Task requirements
Report all lines of the data below that hold the word "Given".

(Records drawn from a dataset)
▽

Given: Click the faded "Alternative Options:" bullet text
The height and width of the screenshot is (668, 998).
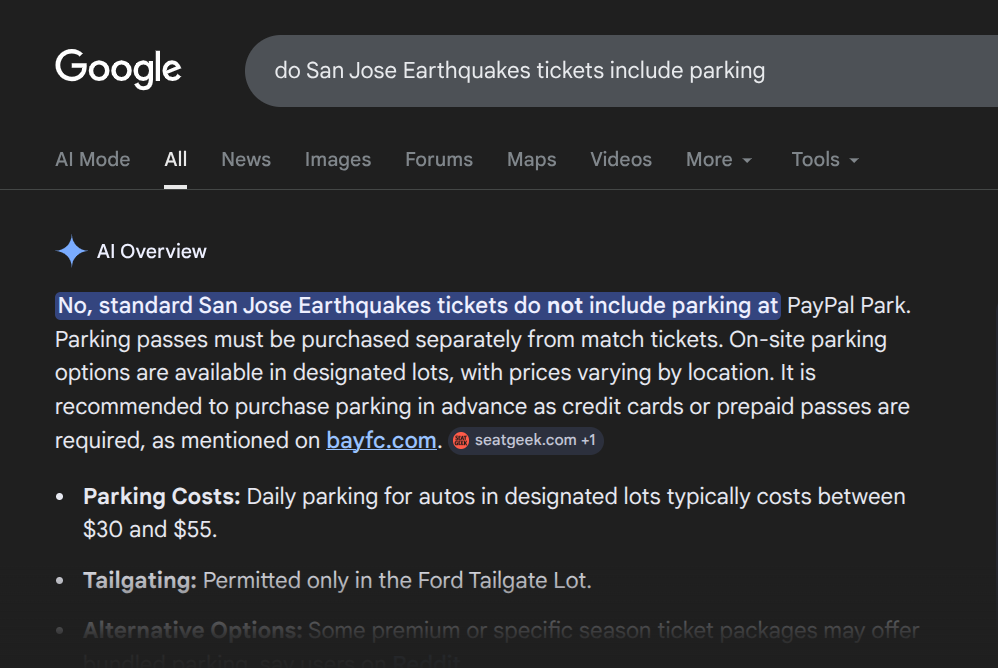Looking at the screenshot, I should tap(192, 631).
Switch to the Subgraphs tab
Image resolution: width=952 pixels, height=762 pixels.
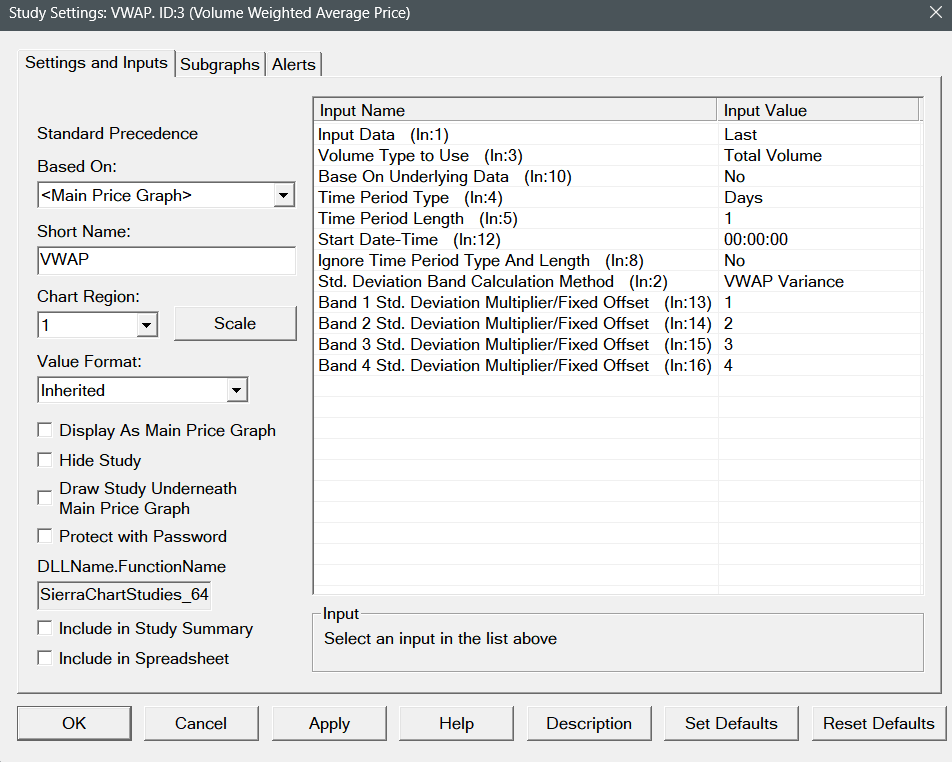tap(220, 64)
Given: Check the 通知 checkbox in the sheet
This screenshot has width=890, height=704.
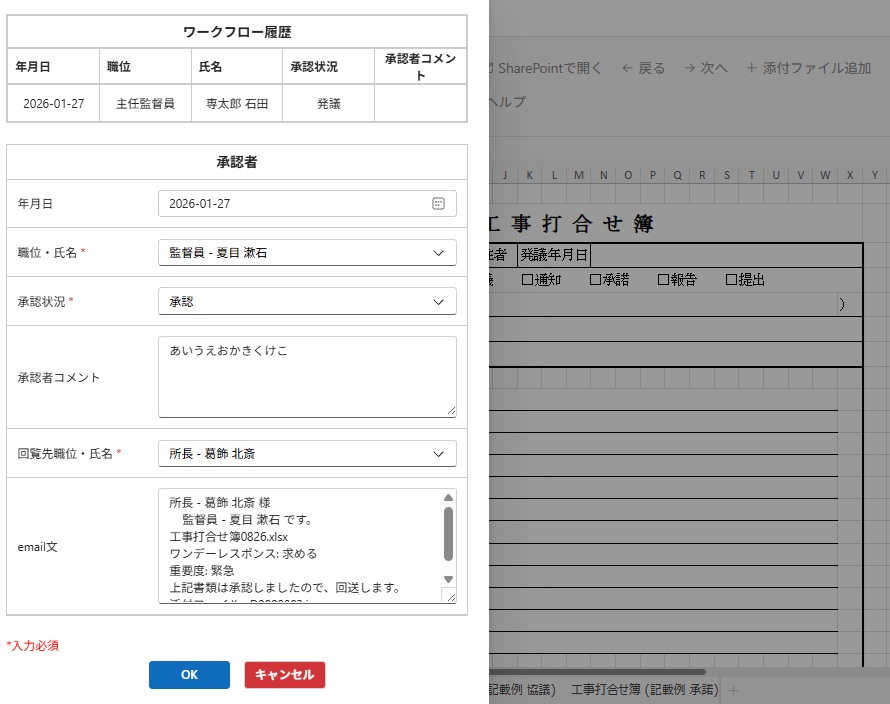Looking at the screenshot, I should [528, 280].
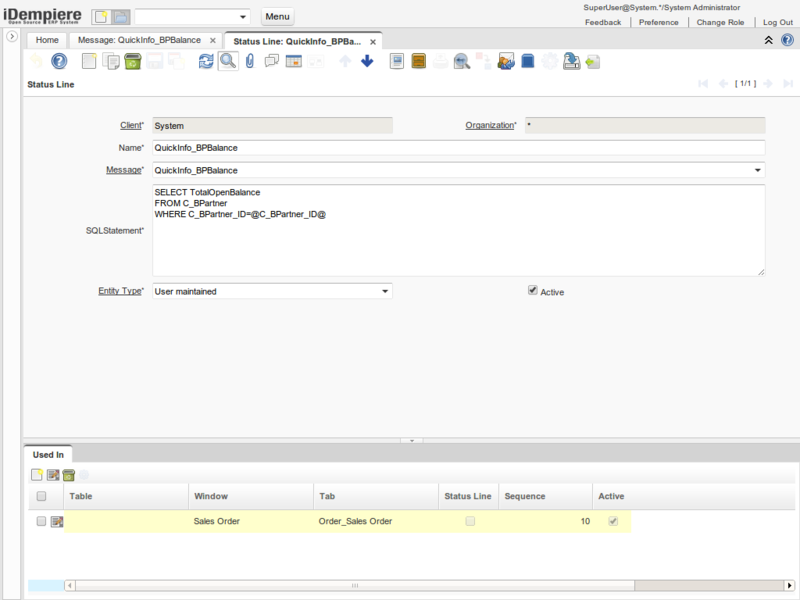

△

Finished exercise
Given: Click the faded "Alternative Options:" bullet text
Given: Check the 通知 checkbox in the sheet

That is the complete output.